TASK REQUIREMENTS
Reproduce the records from the line containing "Task: Click Load Template button" through the end of the records, replacing "Viewport" with "Display" and leaving everything else unchanged.

>> start RECORDS TO USE

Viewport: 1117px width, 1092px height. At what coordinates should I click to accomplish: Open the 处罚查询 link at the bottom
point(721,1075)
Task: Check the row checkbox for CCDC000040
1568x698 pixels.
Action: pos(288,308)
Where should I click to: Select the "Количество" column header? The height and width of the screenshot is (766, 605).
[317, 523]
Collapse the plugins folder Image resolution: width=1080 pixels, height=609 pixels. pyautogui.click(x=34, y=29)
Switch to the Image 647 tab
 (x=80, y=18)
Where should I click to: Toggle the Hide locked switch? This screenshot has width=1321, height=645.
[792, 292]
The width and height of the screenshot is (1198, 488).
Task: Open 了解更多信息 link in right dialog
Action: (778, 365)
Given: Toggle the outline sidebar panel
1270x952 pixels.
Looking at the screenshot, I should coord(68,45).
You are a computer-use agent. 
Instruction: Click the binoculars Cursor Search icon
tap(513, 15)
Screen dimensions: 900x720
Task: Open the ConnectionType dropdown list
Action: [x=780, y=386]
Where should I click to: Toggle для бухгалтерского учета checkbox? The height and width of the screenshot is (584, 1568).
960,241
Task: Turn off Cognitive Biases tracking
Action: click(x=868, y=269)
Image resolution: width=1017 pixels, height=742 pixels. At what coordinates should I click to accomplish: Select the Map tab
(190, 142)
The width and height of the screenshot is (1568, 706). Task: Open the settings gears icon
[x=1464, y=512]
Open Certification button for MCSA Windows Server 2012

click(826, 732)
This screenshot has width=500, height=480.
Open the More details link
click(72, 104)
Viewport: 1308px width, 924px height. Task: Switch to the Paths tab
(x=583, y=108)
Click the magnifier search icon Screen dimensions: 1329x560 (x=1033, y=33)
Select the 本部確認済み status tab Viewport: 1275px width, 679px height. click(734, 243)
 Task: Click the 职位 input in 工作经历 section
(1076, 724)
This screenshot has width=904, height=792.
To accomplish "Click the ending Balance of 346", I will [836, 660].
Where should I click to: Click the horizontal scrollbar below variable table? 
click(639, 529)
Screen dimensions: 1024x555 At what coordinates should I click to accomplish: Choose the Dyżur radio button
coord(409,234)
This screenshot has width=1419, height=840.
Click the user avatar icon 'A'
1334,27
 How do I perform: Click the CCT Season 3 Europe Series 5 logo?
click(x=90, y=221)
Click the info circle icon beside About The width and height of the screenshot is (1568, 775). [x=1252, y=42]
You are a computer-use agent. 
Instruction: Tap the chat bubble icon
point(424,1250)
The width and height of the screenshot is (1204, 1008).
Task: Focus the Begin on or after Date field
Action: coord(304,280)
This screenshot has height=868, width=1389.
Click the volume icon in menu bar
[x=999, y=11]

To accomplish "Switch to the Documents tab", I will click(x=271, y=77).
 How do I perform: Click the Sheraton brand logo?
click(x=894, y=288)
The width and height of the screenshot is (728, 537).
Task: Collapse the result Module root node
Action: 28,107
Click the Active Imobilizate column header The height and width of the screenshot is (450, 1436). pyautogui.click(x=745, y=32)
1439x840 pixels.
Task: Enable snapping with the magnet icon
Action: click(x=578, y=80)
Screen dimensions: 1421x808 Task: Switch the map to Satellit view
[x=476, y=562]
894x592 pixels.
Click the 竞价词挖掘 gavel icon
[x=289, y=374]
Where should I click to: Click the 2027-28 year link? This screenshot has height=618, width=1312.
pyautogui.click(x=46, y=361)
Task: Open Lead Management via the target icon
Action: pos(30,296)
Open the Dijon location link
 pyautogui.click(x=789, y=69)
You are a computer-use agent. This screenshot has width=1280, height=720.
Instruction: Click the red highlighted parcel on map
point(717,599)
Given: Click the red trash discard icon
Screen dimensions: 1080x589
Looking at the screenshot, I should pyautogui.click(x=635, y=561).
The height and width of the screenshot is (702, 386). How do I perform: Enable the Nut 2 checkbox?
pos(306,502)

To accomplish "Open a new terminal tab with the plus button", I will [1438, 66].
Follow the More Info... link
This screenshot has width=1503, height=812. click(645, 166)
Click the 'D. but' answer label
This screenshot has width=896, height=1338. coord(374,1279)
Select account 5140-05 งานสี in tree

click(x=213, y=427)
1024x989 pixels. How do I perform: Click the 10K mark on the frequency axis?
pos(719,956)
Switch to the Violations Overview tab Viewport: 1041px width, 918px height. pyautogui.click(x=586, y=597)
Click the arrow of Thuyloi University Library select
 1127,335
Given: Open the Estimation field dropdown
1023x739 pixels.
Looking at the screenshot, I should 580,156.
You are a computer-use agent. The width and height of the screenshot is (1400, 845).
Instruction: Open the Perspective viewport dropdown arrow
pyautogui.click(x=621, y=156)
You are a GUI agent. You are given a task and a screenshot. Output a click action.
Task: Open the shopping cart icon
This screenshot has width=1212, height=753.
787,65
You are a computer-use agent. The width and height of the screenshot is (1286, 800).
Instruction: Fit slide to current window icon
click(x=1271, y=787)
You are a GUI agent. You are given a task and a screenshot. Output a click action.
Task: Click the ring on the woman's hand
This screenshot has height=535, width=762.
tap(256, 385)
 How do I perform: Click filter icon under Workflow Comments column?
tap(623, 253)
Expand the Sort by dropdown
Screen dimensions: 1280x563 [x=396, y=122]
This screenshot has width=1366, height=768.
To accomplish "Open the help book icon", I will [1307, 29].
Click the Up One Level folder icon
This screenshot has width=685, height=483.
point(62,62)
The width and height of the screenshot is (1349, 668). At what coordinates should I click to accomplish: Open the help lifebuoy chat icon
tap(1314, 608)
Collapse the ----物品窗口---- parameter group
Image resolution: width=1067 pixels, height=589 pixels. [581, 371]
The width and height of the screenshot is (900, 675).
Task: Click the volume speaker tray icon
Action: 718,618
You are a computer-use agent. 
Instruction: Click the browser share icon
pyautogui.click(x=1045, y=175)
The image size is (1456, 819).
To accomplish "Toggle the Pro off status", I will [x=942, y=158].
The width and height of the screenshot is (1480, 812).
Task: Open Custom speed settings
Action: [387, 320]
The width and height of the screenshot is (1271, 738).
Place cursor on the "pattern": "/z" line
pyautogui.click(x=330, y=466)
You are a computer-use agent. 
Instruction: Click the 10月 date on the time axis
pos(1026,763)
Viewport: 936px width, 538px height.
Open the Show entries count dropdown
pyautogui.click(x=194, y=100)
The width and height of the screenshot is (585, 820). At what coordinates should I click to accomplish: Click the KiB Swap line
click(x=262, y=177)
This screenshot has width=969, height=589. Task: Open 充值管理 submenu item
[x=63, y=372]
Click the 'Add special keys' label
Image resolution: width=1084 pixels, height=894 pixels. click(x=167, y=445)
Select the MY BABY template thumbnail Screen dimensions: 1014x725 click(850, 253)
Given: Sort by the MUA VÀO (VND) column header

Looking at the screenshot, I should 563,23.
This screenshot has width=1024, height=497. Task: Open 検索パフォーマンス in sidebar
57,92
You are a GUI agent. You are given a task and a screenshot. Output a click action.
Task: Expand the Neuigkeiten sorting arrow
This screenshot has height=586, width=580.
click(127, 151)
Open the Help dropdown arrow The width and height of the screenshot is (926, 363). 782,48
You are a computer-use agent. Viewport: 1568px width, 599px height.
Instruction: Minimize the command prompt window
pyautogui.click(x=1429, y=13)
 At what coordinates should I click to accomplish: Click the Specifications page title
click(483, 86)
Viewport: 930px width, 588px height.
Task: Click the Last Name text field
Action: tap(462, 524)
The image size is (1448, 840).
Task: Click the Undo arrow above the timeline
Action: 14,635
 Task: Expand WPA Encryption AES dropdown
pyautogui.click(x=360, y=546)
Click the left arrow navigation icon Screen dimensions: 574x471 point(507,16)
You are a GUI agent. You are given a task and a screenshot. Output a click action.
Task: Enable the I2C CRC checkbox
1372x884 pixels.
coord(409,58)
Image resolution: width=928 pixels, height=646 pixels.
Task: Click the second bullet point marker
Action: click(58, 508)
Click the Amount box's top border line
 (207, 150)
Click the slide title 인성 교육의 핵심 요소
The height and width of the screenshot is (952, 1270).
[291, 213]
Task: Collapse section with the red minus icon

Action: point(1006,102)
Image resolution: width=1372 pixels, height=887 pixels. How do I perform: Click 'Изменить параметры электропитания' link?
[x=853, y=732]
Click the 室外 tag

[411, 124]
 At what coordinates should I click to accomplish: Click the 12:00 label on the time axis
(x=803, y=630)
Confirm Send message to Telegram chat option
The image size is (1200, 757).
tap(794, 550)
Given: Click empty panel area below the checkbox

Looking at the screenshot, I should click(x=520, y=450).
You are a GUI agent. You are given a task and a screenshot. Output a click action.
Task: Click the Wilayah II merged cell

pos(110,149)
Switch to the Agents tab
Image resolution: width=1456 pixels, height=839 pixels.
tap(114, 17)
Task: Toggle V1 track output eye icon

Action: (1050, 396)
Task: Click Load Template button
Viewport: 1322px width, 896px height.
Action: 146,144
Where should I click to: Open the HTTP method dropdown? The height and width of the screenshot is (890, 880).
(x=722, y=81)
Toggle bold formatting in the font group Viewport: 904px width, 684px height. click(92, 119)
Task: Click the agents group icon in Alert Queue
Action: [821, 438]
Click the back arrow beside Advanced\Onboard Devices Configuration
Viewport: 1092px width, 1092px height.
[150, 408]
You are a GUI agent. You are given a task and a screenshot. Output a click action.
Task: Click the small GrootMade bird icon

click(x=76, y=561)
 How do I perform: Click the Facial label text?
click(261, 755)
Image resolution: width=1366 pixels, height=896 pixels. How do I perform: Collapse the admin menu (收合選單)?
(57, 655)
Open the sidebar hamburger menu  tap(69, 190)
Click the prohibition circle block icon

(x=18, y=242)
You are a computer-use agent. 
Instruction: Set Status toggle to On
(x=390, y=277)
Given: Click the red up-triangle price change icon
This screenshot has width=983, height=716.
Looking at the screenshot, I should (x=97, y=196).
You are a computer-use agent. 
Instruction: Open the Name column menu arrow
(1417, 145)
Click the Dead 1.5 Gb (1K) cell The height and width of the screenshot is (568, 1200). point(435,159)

>> end RECORDS TO USE

WORKED ANSWER
Task: Click Load Template button
Display: 1322px width, 896px height.
Action: 146,144
Where should I click to: Open the HTTP method dropdown? The height and width of the screenshot is (890, 880).
(x=722, y=81)
Toggle bold formatting in the font group Display: 904px width, 684px height. click(92, 119)
Task: Click the agents group icon in Alert Queue
Action: [821, 438]
Click the back arrow beside Advanced\Onboard Devices Configuration
Display: 1092px width, 1092px height.
[150, 408]
You are a GUI agent. You are given a task and a screenshot. Output a click action.
Task: Click the small GrootMade bird icon

click(x=76, y=561)
 How do I perform: Click the Facial label text?
click(261, 755)
Image resolution: width=1366 pixels, height=896 pixels. How do I perform: Collapse the admin menu (收合選單)?
(57, 655)
Open the sidebar hamburger menu  tap(69, 190)
Click the prohibition circle block icon

(x=18, y=242)
You are a computer-use agent. 
Instruction: Set Status toggle to On
(x=390, y=277)
Given: Click the red up-triangle price change icon
This screenshot has width=983, height=716.
Looking at the screenshot, I should (x=97, y=196).
You are a computer-use agent. 
Instruction: Open the Name column menu arrow
(1417, 145)
Click the Dead 1.5 Gb (1K) cell The height and width of the screenshot is (568, 1200). point(435,159)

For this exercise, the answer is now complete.